(di Giorgio Cavagnaro) Che regista, Pietro Germi. Che film Il ferroviere, girato nel 1956 e passato di recente su La7. Un’occasione irripetibile per verificare cos’era l’Italia del tardo dopoguerra, quali erano i rapporti tra gli uomini e le donne di sessanta e più anni fa, così diversi ma anche così incredibilmente immutabili.

Andrea Marcocci, macchinista ferroviere interpretato dallo stesso Germi, è un ruvido capofamiglia, esemplare di una razza praticamente estinta. Autoritario, lavoratore instancabile, padre manesco e un po’ troppo attaccato al fiasco, incapace di comprendere i sentimenti e i guai delle generazioni che si stanno affacciando al mondo: i suoi figli. La maggiore (una bravissima Sylva Koscina) per le sue infelicità sentimentali, il secondo coinvolto in affari loschi, il bambino Sandrino, parente stretto dell’Enzo Staiola di Ladri di biciclette. La moglie di Andrea (Luisa Della Noce), donna della sua epoca, tenta disperatamente di tessere la difficile tela della mediazione, risultando alla fine il personaggio più positivo ed equilibrato del film, come spesso tocca alle donne sul set e nella realtà. Da menzionare poi Saro Urzì, fedele amico di Andrea, e Carlo Giuffrè.

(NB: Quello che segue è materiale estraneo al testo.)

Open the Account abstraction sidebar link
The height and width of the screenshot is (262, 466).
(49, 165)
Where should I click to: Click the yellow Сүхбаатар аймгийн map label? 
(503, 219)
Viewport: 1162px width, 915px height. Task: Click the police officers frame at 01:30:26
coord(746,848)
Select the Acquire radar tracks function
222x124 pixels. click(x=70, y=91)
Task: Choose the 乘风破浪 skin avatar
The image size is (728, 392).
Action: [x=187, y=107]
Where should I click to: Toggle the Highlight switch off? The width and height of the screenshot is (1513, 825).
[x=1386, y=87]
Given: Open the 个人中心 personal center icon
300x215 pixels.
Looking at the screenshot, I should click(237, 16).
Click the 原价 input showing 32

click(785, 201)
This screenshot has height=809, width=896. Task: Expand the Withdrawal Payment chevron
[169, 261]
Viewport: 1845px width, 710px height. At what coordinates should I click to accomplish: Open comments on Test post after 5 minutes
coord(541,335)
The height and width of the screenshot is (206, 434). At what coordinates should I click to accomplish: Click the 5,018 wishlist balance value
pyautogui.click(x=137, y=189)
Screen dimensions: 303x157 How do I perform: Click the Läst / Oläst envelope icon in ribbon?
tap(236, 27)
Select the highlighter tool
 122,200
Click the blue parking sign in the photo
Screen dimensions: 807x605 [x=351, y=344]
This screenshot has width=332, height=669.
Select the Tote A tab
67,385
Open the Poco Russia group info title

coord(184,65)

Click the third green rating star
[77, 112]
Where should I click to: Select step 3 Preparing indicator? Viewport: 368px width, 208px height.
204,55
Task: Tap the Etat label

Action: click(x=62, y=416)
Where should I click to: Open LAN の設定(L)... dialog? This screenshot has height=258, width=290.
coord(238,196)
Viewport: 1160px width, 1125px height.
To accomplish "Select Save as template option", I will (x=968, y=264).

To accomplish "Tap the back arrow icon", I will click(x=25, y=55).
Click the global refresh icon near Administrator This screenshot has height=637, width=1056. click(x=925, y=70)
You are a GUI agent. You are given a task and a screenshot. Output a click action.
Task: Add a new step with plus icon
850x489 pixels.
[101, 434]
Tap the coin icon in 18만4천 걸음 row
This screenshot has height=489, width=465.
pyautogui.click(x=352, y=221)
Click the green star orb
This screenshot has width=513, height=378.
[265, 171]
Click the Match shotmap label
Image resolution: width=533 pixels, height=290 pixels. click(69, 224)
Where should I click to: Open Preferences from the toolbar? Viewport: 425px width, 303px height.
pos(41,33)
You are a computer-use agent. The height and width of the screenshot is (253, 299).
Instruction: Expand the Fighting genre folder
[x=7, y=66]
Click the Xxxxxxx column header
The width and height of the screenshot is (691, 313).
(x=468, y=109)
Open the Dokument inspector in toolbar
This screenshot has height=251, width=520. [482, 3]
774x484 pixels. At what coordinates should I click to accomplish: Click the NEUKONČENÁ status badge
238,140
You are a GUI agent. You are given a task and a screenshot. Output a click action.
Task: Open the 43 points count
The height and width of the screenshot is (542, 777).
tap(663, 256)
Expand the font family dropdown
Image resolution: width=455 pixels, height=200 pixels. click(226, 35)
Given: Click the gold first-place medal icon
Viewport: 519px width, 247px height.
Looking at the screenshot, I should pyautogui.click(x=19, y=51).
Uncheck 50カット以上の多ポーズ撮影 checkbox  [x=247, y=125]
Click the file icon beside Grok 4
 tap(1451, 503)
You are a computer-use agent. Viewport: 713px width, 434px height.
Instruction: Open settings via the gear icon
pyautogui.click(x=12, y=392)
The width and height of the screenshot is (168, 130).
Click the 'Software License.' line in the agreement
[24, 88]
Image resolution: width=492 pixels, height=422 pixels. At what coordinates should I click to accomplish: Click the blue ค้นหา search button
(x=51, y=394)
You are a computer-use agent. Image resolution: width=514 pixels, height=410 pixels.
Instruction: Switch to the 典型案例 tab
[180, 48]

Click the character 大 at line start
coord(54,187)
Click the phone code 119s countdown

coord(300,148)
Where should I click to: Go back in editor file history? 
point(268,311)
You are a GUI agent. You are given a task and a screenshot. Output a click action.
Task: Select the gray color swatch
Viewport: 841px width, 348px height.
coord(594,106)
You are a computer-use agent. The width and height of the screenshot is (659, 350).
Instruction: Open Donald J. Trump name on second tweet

Il film ha avuto anche vicissitudini di stampo politico. L’irascibile Marcocci viene emarginato dall’azienda e dai sindacati a causa di un incidente e diventa crumiro per ritorsione, quando viene proclamato uno sciopero dei ferrovieri. La cosa non andò giù ai comunisti dell’epoca, che ritennero inaccettabile mettere in risalto un simile comportamento da parte di un lavoratore. Dal canto suo, ricordo che anche mio padre, ferroviere e di origine genovese come Germi, non gradì il film. Troppo cattolico e benpensante per associare la sacralità del suo lavoro a vicende umane per lui intollerabili.   

Il finale è per me uno dei più commoventi della storia del cinema italiano. Se non ne parlo non è per motivi di spoiler, ma per invogliarvi a vedere, o rivedere, questo capolavoro.